Isabelle Huppert est Maria Vial. La particularité de son jeu – cette façon d’être toujours comme en dehors, à l’instar d’un observateur – sied à ce personnage buté, indifférent aux événements et à leur portée. Elle qui a vécu au plus près de cette terre, de ces Africains qu’une guerre civile déchire, n’en comprend pas les bouleversements. Du moins ne semble pas vouloir affronter la réalité. Claire Denis fait du visage de Maria, qu’elle donne à disséquer avec des plans serrés, la feuille de route de cet égarement. Les rappels à la raison sont pourtant nombreux. Ses employés sont cinglants : son esprit embrumé n’a-t-il pas compris que le sort de "la Blanche" qu’elle est constitue un sauf-conduit dans le chaos imminent ? Son époux, au nom de l’amour, attire son attention sur cette obsession qui ne serait que le fruit d’un vil attachement matériel. Les cruels enfants-soldats qui pillent sa maison ou la pharmacie du coin, le chef rebelle qui a trouvé refuge dans sa demeure, sont autant de signes sanglants.

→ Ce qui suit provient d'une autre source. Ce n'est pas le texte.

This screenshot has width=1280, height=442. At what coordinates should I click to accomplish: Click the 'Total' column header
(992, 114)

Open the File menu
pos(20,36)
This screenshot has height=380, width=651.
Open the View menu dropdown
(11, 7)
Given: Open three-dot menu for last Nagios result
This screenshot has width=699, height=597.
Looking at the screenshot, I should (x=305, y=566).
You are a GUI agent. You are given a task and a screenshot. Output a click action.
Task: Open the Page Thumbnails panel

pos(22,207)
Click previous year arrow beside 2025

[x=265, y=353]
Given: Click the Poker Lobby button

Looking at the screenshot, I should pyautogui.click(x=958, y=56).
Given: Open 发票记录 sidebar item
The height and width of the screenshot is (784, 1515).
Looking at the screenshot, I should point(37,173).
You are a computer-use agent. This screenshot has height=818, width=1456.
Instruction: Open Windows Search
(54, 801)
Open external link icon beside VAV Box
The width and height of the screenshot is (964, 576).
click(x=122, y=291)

Car cette terre africaine qu’elle considère comme son foyer lui est étrangère parce qu’elle ne s’est jamais véritablement intéressée à ceux qui en constituaient l’essence. Maria est l’incarnation de tous ceux qui se cachent derrière un masque de bons sentiments et d’idées préconçues pour mieux toiser "ces pauvres Africains". Son aveuglement de Blanc, comparable à celui de la mère qu’elle est aussi, se trouve être une forme de mépris, celle qui prévaut dans une relation colon/colonisé. L’autre étant dépourvu de besoins.
White Material de Claire Denis fait ainsi étrangement écho au film de Frédéric Chignac, Le Temps de la kermesse est terminé, qui traite aussi de cet impérialisme persistant. En ces temps où les Français sont obligés de débattre de leur identité, le calendrier culturel les invite à renoncer à tout nombrilisme afin de mettre en perspective leur rapport à autrui. Notamment avec l’Afrique. Et encore une fois, la clairvoyance est du côté de l’art. En tout cas du cinéma.